* _WHAT IS BEING ASKED_
Return all lines of the data in which the string "crest" occurs.

* _MATERIAL PROVIDED_
◆ ◆ ◆ ◆ ◆

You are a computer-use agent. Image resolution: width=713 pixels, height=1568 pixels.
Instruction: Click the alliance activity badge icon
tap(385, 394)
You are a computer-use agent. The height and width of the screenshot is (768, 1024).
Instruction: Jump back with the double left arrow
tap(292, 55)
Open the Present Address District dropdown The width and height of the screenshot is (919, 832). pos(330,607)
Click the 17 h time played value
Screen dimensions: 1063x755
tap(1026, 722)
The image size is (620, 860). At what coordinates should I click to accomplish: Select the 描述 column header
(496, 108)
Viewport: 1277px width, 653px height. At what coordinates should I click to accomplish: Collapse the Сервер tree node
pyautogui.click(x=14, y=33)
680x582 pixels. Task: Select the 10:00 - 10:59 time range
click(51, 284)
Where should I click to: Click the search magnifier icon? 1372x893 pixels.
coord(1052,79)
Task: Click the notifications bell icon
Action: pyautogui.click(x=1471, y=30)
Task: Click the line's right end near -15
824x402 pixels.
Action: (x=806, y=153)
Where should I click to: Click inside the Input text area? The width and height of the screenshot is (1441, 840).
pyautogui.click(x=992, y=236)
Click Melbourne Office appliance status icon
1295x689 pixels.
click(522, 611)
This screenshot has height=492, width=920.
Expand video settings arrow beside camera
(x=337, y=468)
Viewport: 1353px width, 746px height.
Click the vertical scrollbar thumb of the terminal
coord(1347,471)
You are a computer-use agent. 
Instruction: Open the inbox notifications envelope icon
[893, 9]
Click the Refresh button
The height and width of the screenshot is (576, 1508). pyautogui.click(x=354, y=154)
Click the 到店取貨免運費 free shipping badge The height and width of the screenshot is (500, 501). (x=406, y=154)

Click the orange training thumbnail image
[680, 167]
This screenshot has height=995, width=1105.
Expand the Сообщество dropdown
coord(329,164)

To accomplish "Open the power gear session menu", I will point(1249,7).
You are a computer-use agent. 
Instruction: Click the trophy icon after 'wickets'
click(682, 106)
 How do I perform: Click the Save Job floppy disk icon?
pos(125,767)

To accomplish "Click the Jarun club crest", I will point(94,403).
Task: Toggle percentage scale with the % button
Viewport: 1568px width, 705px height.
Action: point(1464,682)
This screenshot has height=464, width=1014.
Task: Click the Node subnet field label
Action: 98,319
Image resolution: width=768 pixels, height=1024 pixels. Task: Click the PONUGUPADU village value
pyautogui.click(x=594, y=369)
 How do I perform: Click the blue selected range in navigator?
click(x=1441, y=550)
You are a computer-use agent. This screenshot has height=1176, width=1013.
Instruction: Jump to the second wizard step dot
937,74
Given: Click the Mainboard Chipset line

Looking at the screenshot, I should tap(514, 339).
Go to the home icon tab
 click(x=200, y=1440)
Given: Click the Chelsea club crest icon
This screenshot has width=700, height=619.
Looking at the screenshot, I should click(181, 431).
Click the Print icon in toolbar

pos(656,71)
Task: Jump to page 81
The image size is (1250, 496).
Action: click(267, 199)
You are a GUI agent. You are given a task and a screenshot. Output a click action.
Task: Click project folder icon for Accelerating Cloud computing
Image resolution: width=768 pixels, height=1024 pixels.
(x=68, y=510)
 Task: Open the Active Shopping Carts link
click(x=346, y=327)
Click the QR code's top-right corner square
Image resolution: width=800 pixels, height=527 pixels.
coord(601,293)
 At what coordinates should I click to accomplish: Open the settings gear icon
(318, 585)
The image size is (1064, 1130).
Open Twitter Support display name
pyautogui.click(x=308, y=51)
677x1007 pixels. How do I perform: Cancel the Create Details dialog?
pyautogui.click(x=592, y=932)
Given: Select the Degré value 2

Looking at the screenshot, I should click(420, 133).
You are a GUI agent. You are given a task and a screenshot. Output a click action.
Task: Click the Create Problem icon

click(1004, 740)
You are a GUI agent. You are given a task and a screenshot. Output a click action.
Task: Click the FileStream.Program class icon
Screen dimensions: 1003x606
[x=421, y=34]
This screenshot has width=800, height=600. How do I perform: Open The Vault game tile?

◆ ◆ ◆ ◆ ◆

* _EXERCISE RESULT_
To accomplish "Click the Jarun club crest", I will point(94,403).
Given: Click the Chelsea club crest icon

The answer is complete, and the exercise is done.